Soave: Trinken wie Dante

Die Weißweinenklave Soave trägt ein schweres Erbe. Als Heimat von billigem Pizzawein diskreditiert, kämpft man gegen eine Vielzahl falscher Vorstellungen.

Masse statt Klasse!“ Laura Rizzotto zieht resigniert die Schultern hoch und köpft lieber eine Flasche Soave statt weiterzureden. Selbst 200 Meter oberhalb der riesigen Rebflächen, dem grünen, glatten Meer der Ebene, holen die Pauschalassoziationen zu ihrer Heimat sie ein. Wie in Stein gemeißelt ist die Überzeugung der Weintrinker, dass man es bei einem Soave zwangsläufig mit billigstem Fusel zu tun hat. Unauslöschlich das Klischee, auch dann noch, wenn sich über die Jahre sein Bild bis zur Unkenntlichkeit verändert hat.

Kilometerlange Rebstockreihen, durch die man in die Ministadt mit seiner Mega-Skaligerburg einfährt, scheinen das Image einer Wiege des Massenweins anfangs zu bestätigen. Doch steigen rundherum Hügel an, über deren Kuppen sich Olivenbäume, Zypressen, vor allem jedoch noch viel mehr Wein spannen – spektakuläre Einzellagen, wilde, steile Hänge, zuweilen terrassiert oder mit Trockensteinmauern gestützt. Dort oben, das wird schnell klar, in den 51 Crus des Soave Classico, spielt sich eine der spannendsten Revolutionen in der italienischen Weinwelt ab.

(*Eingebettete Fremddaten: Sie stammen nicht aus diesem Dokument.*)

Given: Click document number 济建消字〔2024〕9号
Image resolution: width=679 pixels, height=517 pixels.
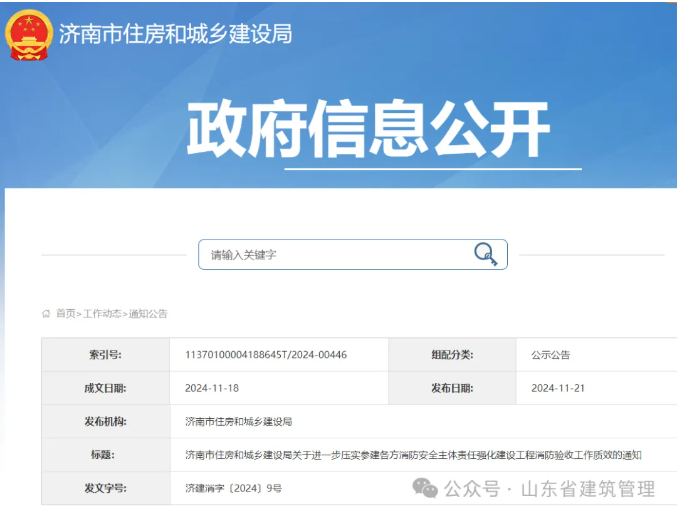Looking at the screenshot, I should pyautogui.click(x=234, y=488).
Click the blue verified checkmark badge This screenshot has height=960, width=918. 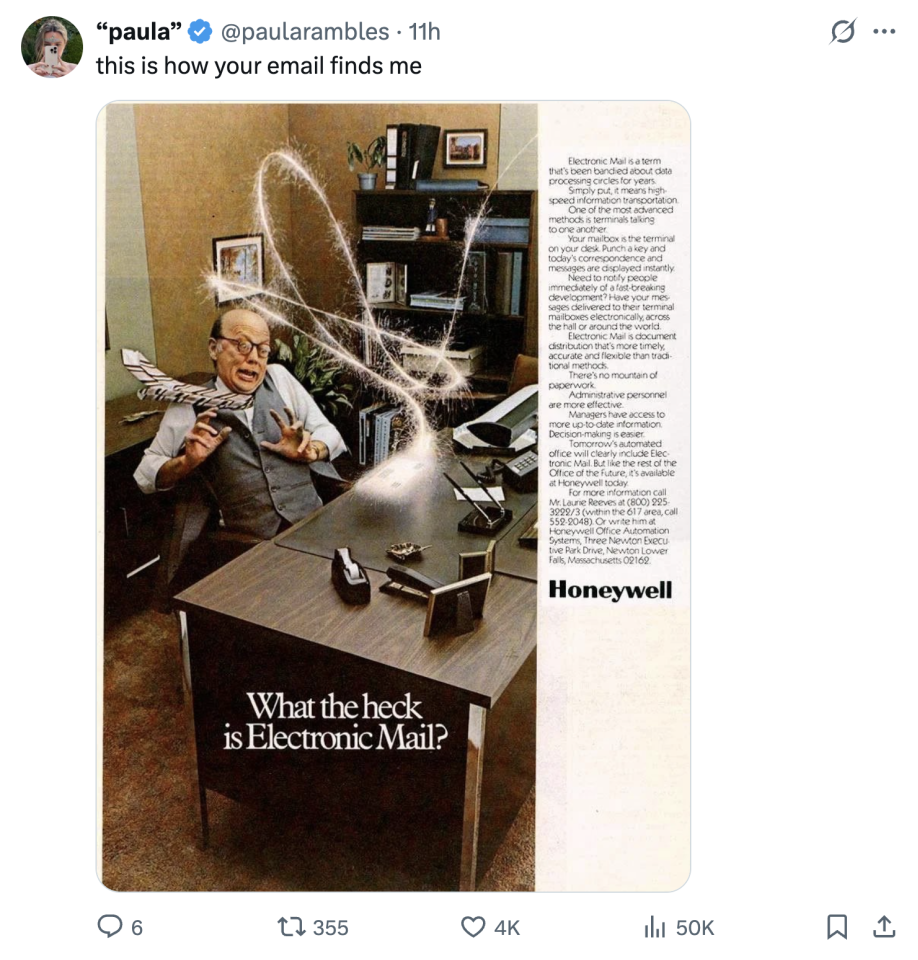point(200,32)
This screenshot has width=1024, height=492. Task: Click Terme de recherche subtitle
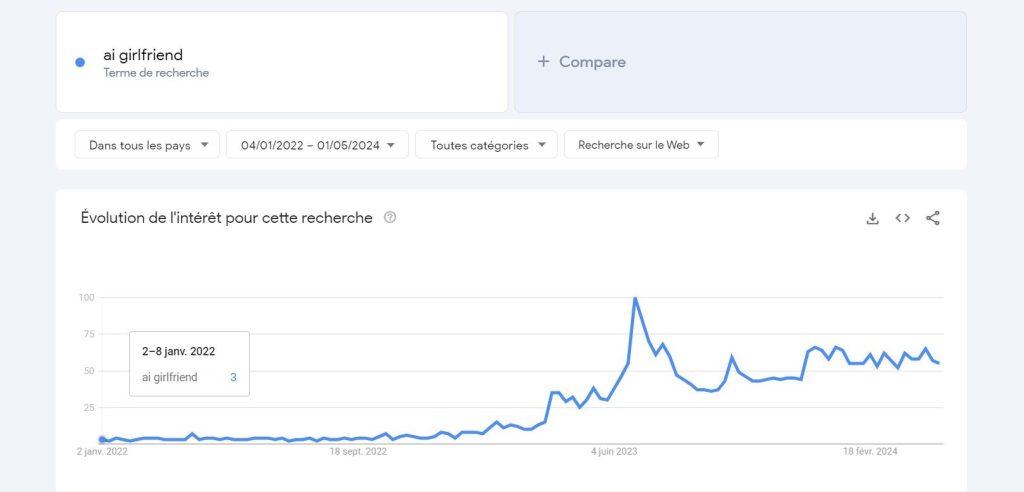(x=156, y=73)
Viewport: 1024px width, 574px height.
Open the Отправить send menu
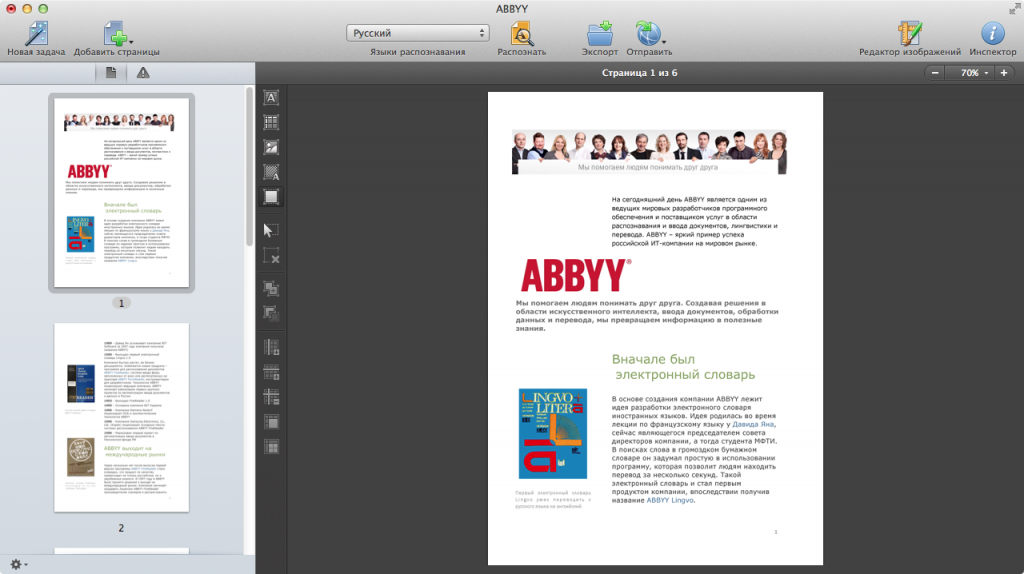pos(650,33)
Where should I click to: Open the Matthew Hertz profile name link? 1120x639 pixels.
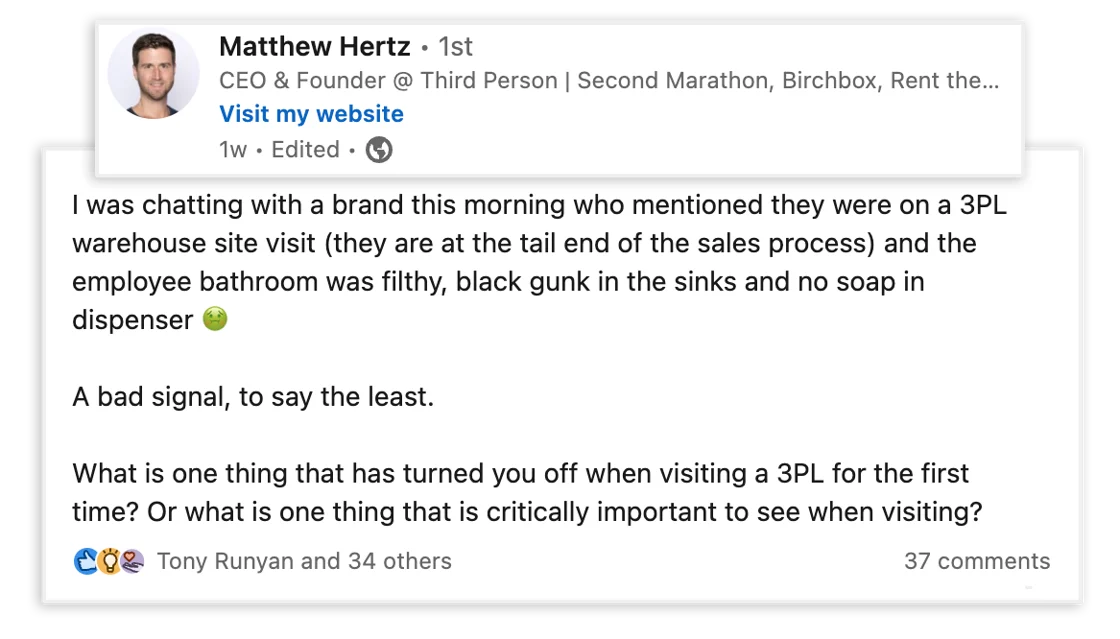[314, 47]
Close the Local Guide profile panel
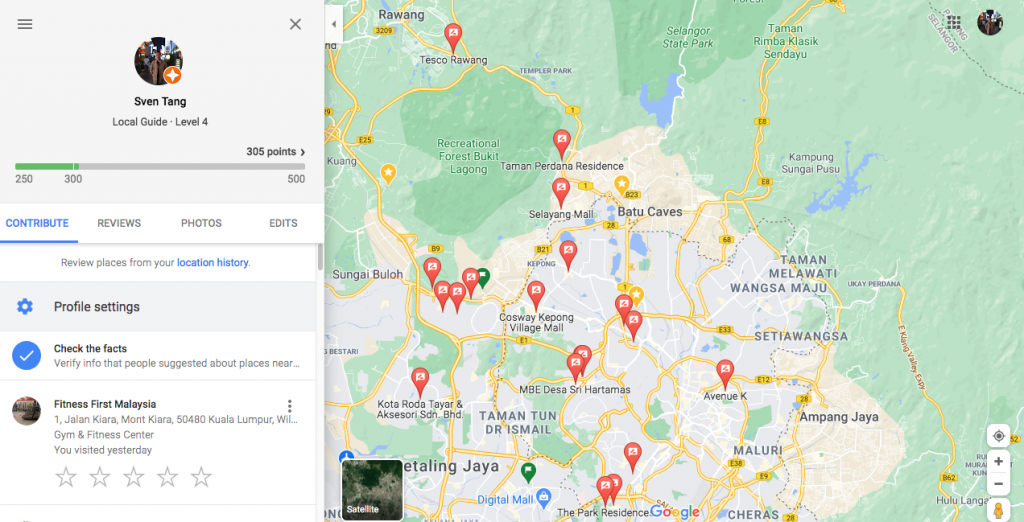 click(295, 24)
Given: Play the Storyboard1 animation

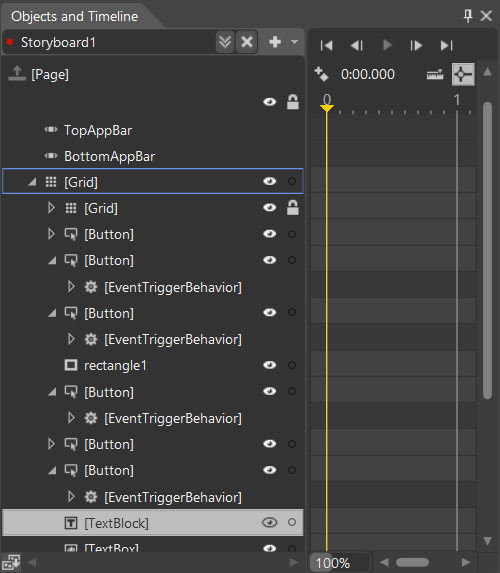Looking at the screenshot, I should [387, 45].
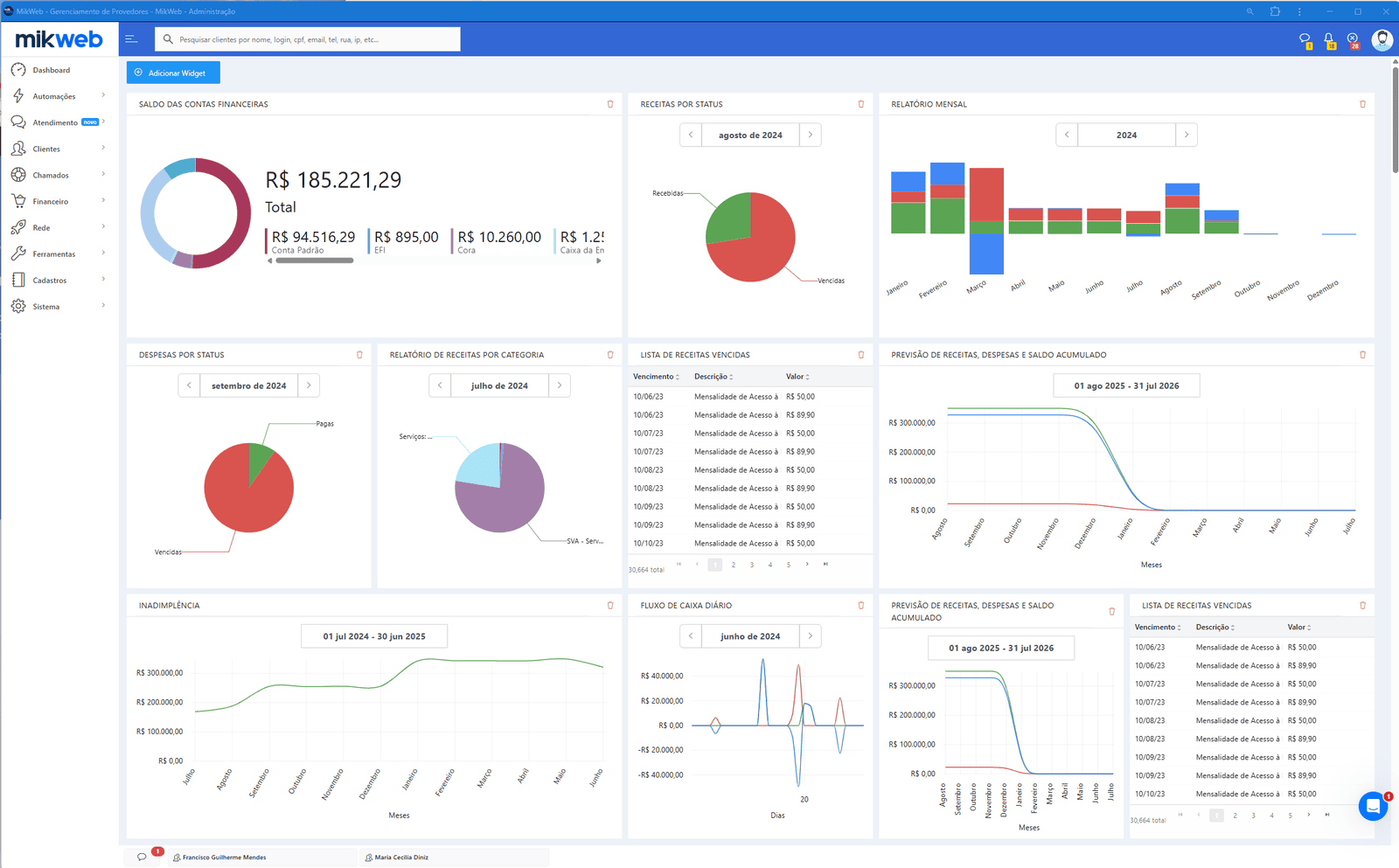Open the Dashboard menu item
Screen dimensions: 1399x868
pos(51,70)
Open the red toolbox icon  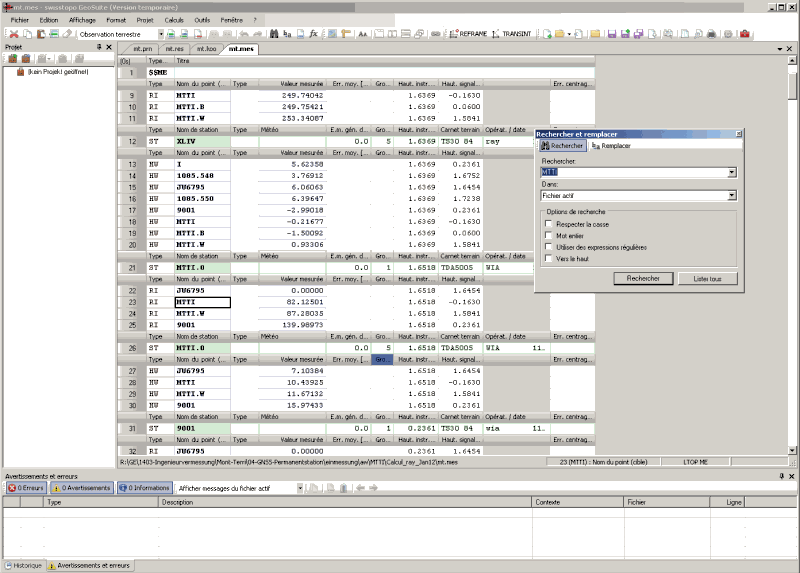click(x=745, y=34)
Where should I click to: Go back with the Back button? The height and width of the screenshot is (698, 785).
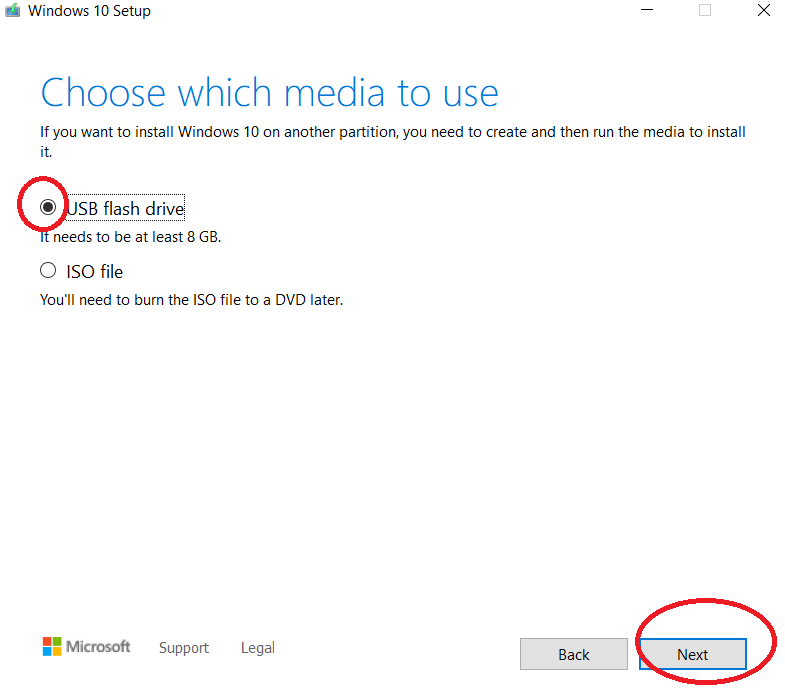(573, 654)
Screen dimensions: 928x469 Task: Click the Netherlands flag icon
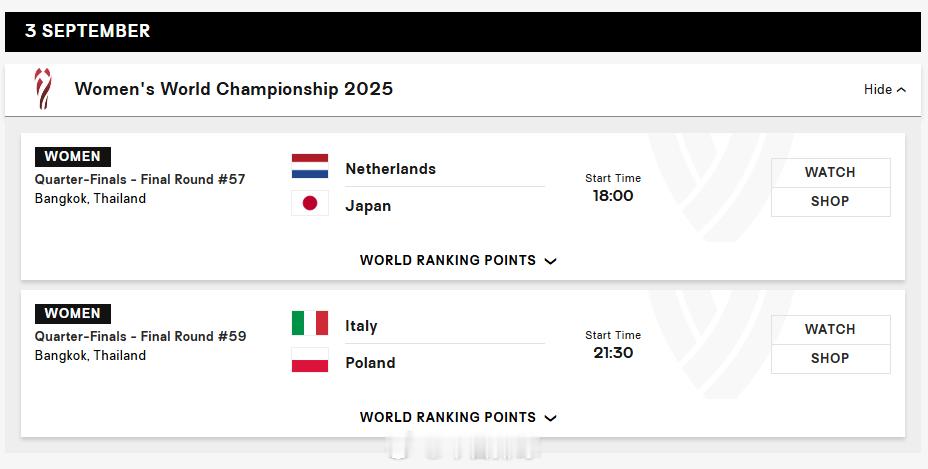tap(310, 166)
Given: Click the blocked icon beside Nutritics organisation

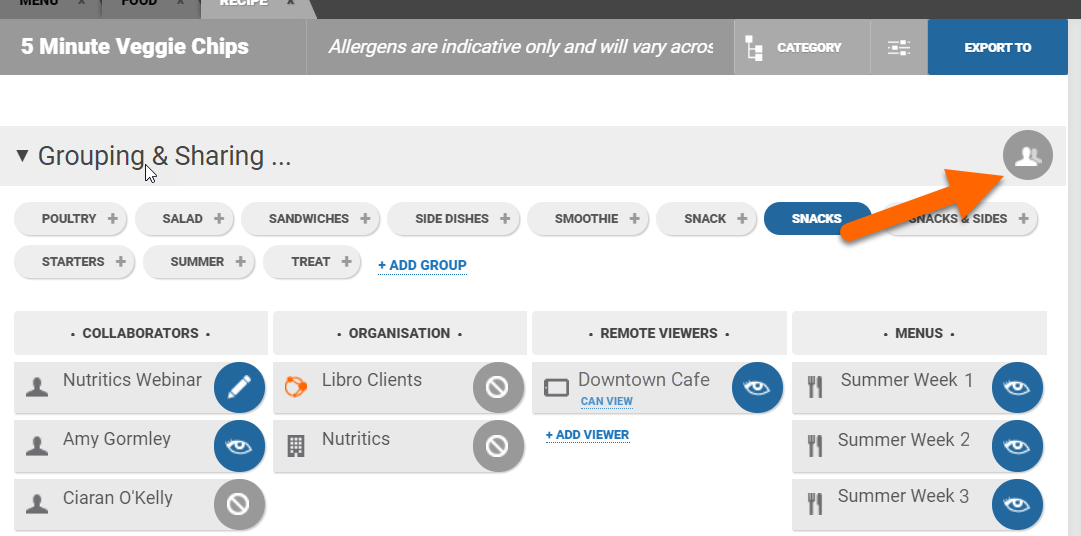Looking at the screenshot, I should pos(498,446).
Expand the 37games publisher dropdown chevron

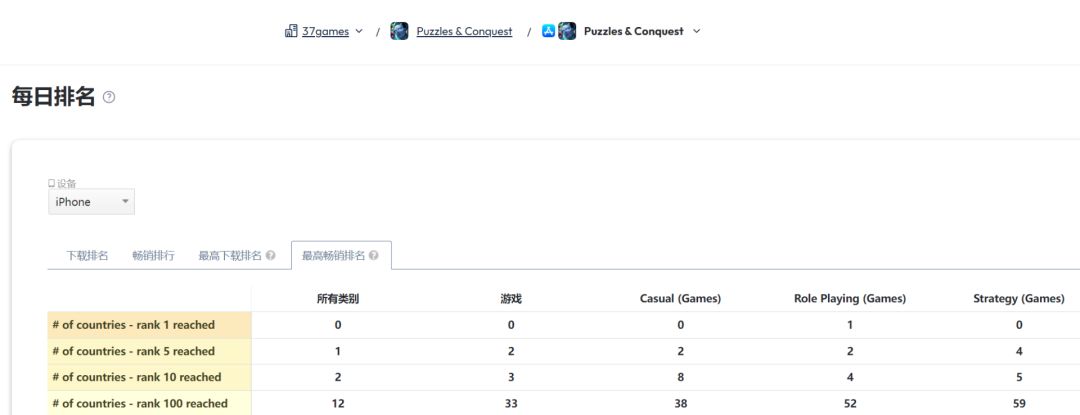359,31
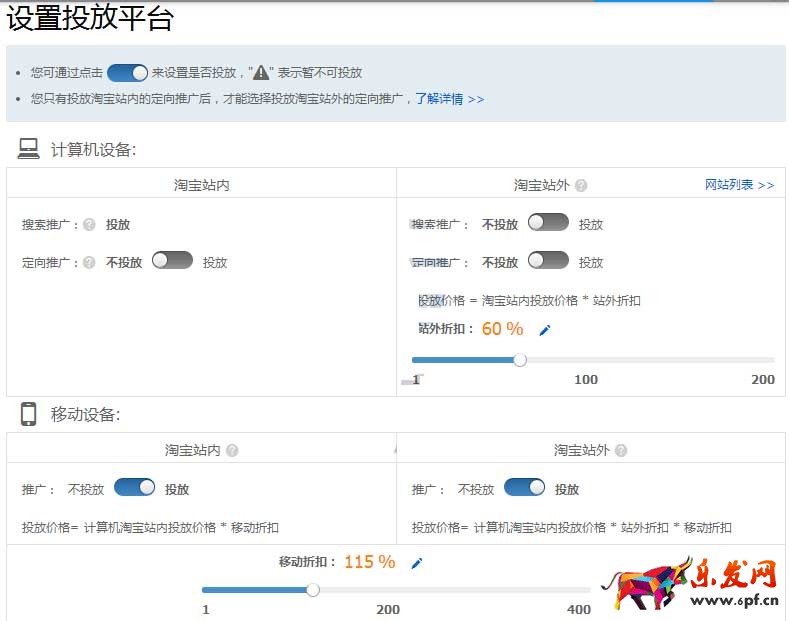Enable 搜索推广 toggle under computer 淘宝站外
This screenshot has width=789, height=621.
tap(548, 223)
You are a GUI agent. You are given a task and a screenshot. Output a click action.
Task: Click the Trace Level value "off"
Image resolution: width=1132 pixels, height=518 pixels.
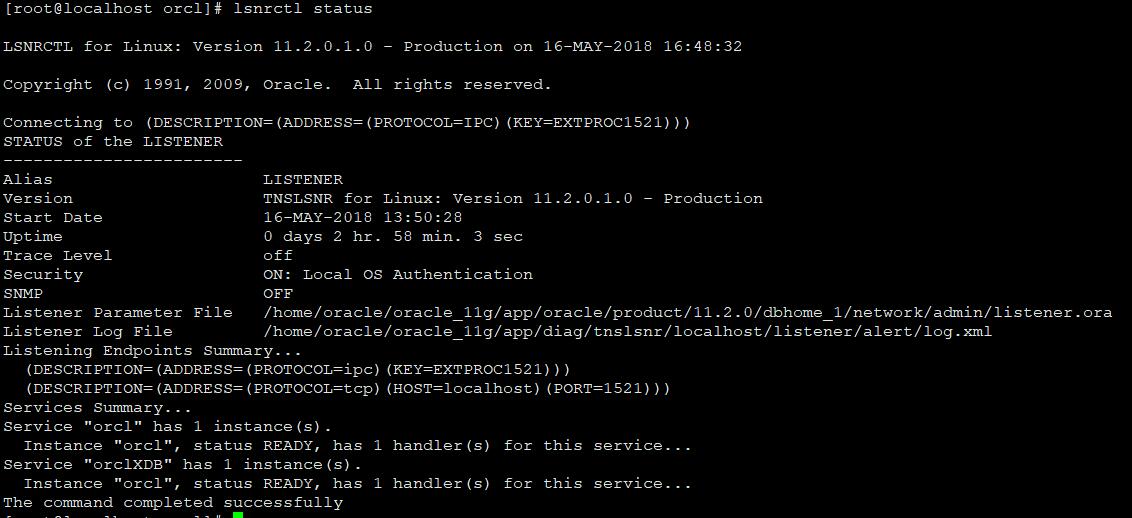tap(278, 256)
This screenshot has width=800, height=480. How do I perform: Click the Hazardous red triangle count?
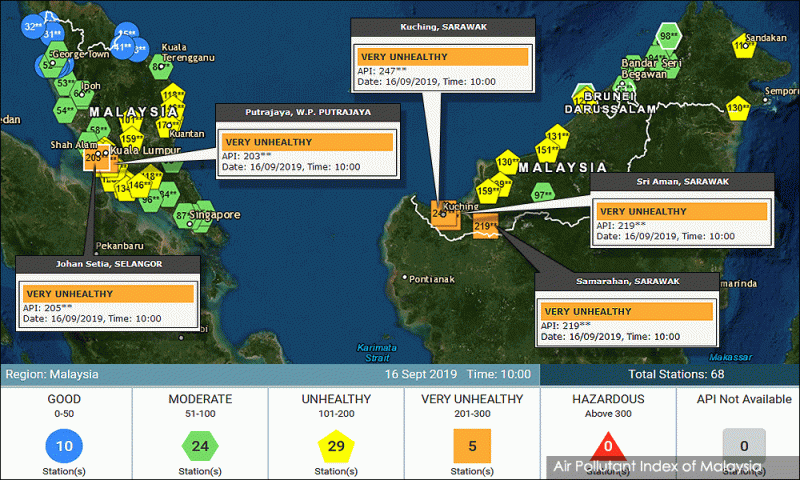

Soave ist das größte önologische Missverständnis Italiens. Es fällt schwer, sich eine Region mit einer mieseren Reputation vorzustellen. Österreich und Deutschland gelten unter den ambitionierten Winzern Soaves allerdings auch als extrem heikler Markt. Zum einen haben beide Länder eine solide Basis eigener Weißweine, viel schlimmer sind aber die Vorstellungen, die man mit Soave verknüpft: dünn und leicht im besten Fall, sauer und substanzlos im schlechteren, der Grund für Kopfweh. Bewegt man sich durch die Ebene Soaves, werden diese Vorurteile ernüchternd bestätigt. Am Straßenrand liegt eine tote Katze, deren Todesursache man automatisch auf die weißen Pestizidwolken zurückführt, die in besorgniserregendem Takt von früh bis spät aus den Pergolen dampfen.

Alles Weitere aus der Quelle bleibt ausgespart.